---------- DATA EXCERPTS

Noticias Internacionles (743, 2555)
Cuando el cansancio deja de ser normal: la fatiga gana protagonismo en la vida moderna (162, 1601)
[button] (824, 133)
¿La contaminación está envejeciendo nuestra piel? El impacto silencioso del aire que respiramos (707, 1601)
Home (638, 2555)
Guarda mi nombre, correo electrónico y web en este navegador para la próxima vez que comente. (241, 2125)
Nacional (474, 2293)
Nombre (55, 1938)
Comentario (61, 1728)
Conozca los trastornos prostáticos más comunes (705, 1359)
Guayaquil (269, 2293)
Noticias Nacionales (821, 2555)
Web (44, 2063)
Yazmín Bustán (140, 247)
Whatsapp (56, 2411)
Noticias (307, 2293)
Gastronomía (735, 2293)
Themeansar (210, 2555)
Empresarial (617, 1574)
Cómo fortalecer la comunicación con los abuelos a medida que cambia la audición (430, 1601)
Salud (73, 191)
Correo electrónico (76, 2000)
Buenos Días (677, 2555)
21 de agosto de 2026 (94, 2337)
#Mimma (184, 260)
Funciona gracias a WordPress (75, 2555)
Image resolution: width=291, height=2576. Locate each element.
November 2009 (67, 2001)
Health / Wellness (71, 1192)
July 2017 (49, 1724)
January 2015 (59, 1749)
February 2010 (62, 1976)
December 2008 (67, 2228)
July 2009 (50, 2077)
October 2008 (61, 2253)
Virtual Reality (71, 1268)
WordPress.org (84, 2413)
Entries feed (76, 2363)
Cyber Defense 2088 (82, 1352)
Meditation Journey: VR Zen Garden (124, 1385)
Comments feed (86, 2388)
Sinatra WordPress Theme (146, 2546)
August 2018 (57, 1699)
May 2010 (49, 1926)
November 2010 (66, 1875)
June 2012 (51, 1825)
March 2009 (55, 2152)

--------------------

TASK INSTRUCTIONS = Nothing but a number belongs in the answer: the tally of lines in the data holding "Noticias".

WORKED SOLUTION = 3